Donna

Inspiration

We waste hours digging through PDFs, docs, notes, and images to find a single fact. Keyword search (on Mac spotlight search, file explorer, etc.) breaks on phrasing, synonyms, and context, forcing manual scanning. We wanted search that understands meaning, not just strings, and scales to messy, large folders. It also had to feel instant and work privately on a personal device, without sending data to the cloud. Those constraints led us to build Donna, a local RAG system that turns files into an always-on, semantic knowledge base.

What it does

Donna ingests folders, crawls subdirectories, and parses PDFs, DOCX, Markdown, text, and images into clean chunks. It generates vector embeddings for each chunk (using smart chunking techniques), stores them in a local vector database, and keeps them in sync as files change. At query time, it expands your question into related sub-queries, retrieves the most relevant chunks, and finds the most relevant files. The UI streams results as they arrive, so you get instant search results and can drill into files without losing context. Everything runs locally for low latency and privacy.

How we built it

Backend pipeline (on-device): Lightweight API orchestrates crawling, parsing, chunking, text/image embeddings, retrieval, and answer synthesis locally.
Models: Uses a local GME-Qwen2-VL-2B for text embeddings and a compact BLIP SLM to interrogate images after OCR.
Parsers & chunking: Normalizes PDFs, DOCX, Markdown, and images; smart chunker preserves semantic boundaries and rich metadata for robust retrieval.
Vector store: Persists embeddings in a fast local store optimized for low-latency nearest-neighbor search and quick index updates.
Search: Multi-query expansion and weighted aggregation. For query variations $q_i$ with importance weights $w_i$ and per-result scores $s_i$, we compute: $$[ \text{weighted_score} = \sum_i w_i \cdot s_i ]$$
Frontend: Electron app streams results in real time, supports instant search, and is optimized for keyboard-first navigation.
Performance: Batching, caching, and parallel workers with quantized models deliver sub‑second responses on laptop CPU/GPU.
Hardware fit: Runs exceptionally well on Apple Silicon (M‑series), staying responsive and energy‑efficient without cloud dependency.
Privacy: Entire workflow is local-first—no data leaves the device, enabling offline, private semantic search.

Challenges we ran into

Getting sub-second latency with large folders required careful batching, prefetching, and aggressive caching. Balancing chunk size and context windows was tricky: too small harms recall, too large hurts precision and speed.

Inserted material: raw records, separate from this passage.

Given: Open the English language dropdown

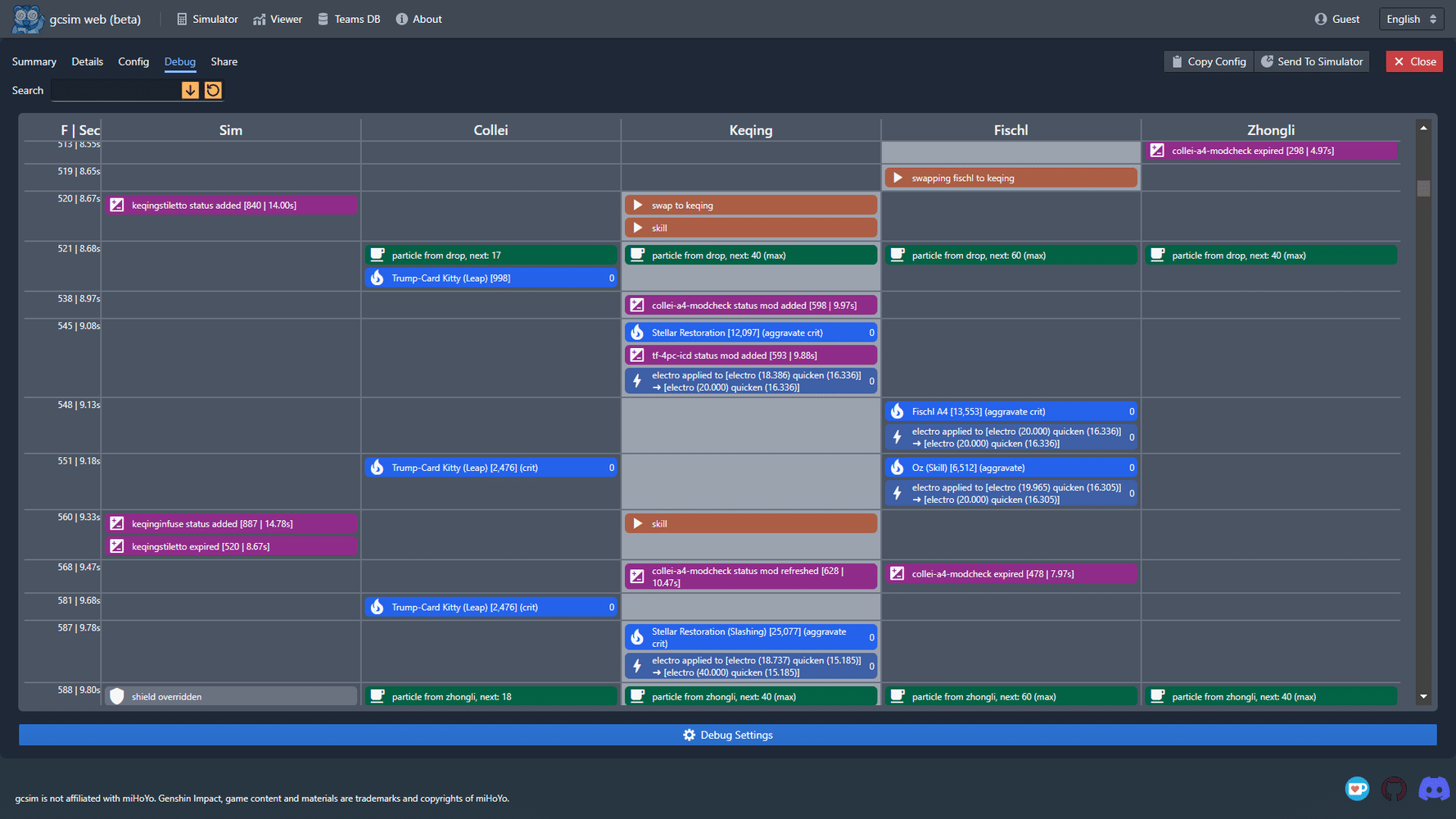Looking at the screenshot, I should click(1411, 19).
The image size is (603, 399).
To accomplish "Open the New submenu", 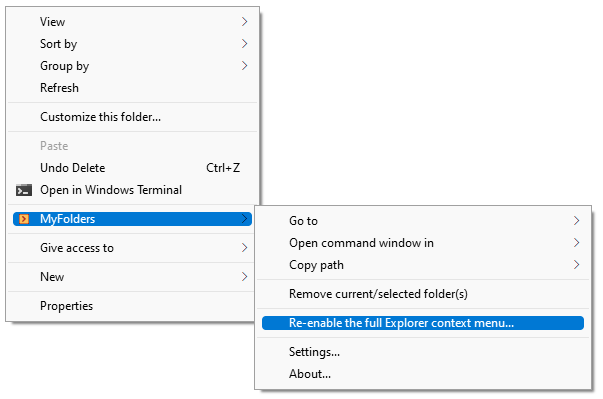I will pos(132,277).
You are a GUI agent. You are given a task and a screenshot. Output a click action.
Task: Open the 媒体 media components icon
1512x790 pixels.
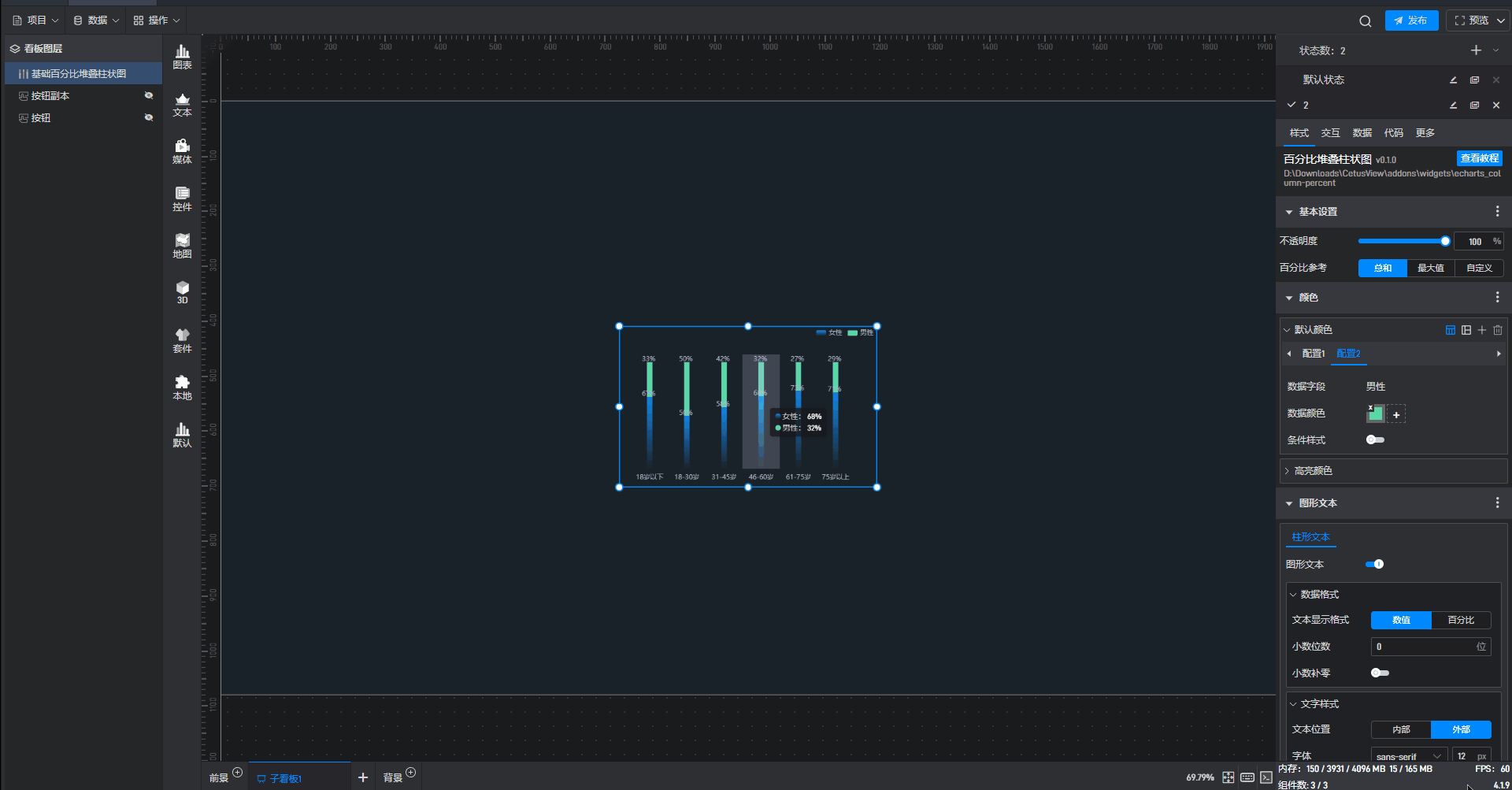click(182, 151)
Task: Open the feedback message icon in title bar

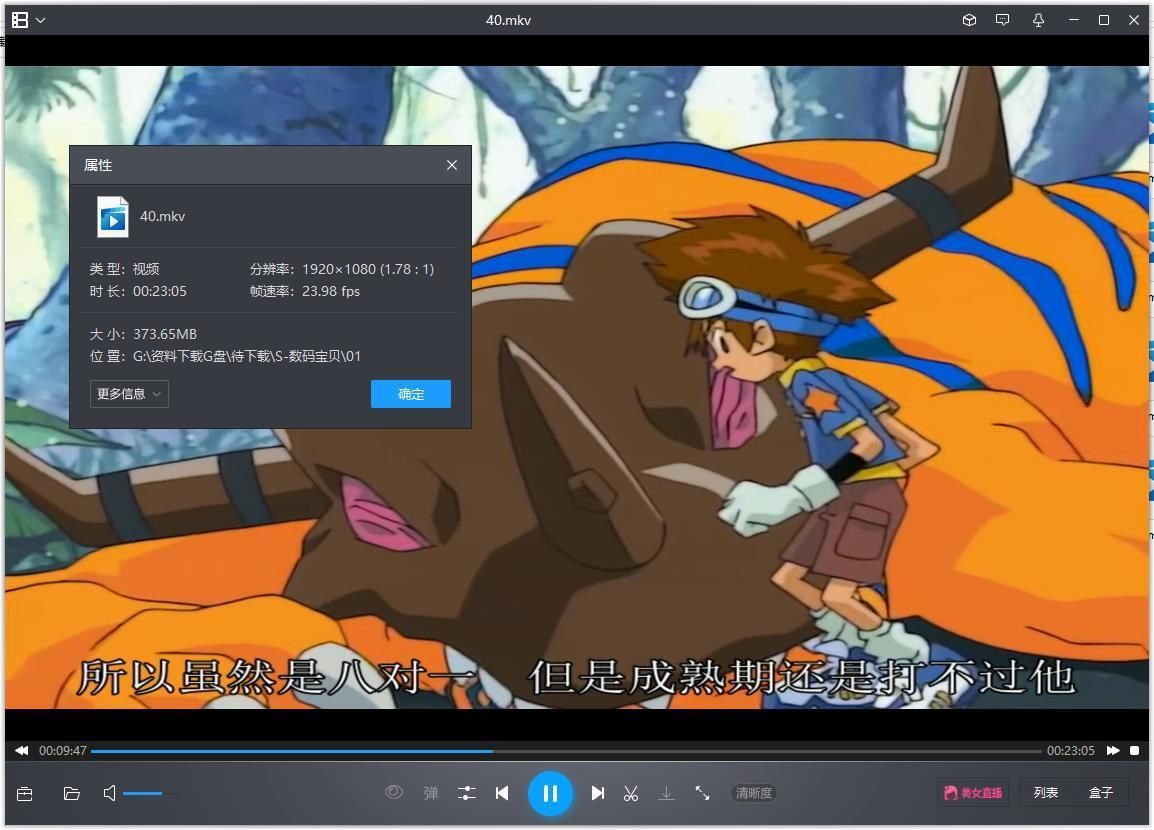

Image understanding needed a reliable OCR pass and a compact vision SLM to extract meaningful text and captions from varied formats. Keeping the index consistent during file churn demanded robust file watching, debounced updates, and safe re-indexing. Ensuring everything stayed fully local while remaining memory-efficient forced us to tune quantization, IO, and concurrency limits.

Accomplishments that we're proud of

Donna runs entirely on a personal device: ingestion, embeddings, retrieval, and generation happen with zero cloud calls. We use a local Qwen embedding model for text and pair it with a compact SLM that interrogates images after OCR to pull out context. The pipeline indexes large folders quickly and maintains freshness in the background without interrupting your workflow. Search feels instant; results stream in with sub-second response times on typical laptops thanks to quantized models and a tuned vector store. Privacy and portability come for free, because your data never leaves your machine and the system works offline.

What we learned

Building a super low latency local RAG system is as much about systems engineering as it is about models. Good chunking, metadata, and prompt templates often matter more than squeezing out another point on a benchmark. Simple heuristics and cache design can beat complex pipelines when the goal is fast, predictable UX. Multimodal retrieval benefits from clear handoffs between OCR, vision SLMs, and text embeddings with consistent normalization. Developer ergonomics—observability, hot reload, and testable components—make iteration dramatically faster than tweaking model weights.

What's next for Donna

Add deeper multimodal support for audio and video, including speech-to-text and frame-level captioning. Introduce learning-to-rank and feedback loops to personalize retrieval while remaining fully local-first. Support encrypted, peer-to-peer sync across devices so your index travels with you without relying on cloud services. Expand connectors for email, notes, and browsers, and expose a simple API for automations and agents. Invest in a richer UI with timelines, saved searches, and inline editing, while keeping latency in the “instant” range.